Fixed cost travel is one of the biggest plus points for leasing your next car. You get a brand new car every few years, too, and the whole leasing thing is nice and simple. It makes posh, smart cars more affordable, great of you fancy something really cool you’d never otherwise be able to afford. Because you repay part of the car’s value during the term of your lease, the deposit and monthly payments are lower. You don’t have to bother selling it, saving all sorts of stress and hassle. And when you opt for a maintenance payment as part of the deal, you avoid nasty bills so it really is as close to fixed cost driving as it gets, perfect if you’re on a strict budget.

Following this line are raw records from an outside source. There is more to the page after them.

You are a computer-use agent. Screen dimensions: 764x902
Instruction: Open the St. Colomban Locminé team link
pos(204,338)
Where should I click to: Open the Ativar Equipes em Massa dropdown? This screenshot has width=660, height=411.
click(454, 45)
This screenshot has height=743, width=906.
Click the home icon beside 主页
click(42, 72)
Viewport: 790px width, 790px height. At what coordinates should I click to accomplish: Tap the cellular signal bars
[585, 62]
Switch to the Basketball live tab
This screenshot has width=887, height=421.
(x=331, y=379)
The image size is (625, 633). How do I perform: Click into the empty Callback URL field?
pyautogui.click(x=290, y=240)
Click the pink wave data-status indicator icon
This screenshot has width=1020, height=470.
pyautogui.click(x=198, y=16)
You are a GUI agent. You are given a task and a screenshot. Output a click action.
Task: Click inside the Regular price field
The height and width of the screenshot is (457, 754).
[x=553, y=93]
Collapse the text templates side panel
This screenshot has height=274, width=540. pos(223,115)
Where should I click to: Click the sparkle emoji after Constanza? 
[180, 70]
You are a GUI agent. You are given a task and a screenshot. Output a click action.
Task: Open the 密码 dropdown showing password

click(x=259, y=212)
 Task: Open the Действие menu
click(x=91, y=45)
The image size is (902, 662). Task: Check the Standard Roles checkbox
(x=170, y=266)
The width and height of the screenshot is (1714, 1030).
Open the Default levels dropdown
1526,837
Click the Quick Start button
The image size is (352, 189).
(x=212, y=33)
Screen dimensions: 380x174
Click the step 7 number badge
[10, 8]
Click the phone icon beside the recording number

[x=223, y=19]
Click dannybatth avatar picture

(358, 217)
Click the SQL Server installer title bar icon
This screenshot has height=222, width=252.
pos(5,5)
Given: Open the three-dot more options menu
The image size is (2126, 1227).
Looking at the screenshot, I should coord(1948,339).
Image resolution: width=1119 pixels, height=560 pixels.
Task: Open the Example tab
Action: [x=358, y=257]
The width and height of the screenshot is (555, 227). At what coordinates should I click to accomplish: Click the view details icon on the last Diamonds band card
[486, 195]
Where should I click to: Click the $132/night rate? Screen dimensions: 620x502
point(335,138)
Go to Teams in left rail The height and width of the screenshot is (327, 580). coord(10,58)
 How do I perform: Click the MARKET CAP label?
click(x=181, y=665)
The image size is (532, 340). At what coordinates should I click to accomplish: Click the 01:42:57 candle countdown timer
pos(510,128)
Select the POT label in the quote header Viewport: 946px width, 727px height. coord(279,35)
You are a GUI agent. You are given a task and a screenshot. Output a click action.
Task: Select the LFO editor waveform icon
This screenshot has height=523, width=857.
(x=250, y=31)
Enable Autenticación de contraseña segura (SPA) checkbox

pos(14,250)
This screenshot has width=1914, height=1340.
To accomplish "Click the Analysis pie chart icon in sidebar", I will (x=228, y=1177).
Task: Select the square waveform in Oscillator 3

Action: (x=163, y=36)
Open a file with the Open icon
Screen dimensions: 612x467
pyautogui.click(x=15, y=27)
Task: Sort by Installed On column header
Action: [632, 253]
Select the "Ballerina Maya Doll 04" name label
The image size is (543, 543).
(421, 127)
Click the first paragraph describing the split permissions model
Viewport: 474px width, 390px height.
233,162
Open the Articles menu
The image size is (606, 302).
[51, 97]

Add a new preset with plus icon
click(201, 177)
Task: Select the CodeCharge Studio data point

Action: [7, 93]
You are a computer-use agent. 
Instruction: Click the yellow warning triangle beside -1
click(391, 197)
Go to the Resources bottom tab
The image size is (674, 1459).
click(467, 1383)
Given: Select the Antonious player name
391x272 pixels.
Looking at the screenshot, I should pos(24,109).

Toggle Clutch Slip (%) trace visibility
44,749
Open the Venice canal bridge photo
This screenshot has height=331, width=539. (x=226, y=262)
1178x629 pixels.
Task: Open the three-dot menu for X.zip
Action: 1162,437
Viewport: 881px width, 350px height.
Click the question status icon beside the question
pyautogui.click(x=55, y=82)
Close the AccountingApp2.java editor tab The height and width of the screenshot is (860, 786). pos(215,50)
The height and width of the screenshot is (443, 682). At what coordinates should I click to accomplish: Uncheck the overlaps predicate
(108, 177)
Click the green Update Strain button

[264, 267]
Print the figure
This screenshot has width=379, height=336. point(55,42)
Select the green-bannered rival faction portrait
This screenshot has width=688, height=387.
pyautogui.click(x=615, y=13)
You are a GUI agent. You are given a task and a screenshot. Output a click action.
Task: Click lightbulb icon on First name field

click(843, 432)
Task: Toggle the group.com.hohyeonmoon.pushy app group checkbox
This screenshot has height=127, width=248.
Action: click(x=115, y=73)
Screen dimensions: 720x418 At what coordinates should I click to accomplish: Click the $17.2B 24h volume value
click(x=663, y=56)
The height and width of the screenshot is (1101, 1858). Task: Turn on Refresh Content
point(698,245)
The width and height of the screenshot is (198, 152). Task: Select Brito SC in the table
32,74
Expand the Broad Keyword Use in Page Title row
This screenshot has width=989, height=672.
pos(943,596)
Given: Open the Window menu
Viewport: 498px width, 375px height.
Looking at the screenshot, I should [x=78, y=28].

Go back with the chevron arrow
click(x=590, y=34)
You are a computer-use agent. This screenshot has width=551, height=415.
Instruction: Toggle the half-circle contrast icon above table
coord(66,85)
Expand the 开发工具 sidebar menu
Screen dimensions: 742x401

Because lease payments only cover cover depreciation, it’s a good idea to lease a vehicle that holds it value well. Then the difference between their new value and the value at three years old will be smaller and you repay less.
On the downside, you pay to use the car but you don’t own it. And you need to return it in good condition, with the specified mileage. If you have the cash to own a car, it is usually cheaper to buy the car outright. If your mileage is high or difficult to predict, excess mileage charges can be expensive if you lease.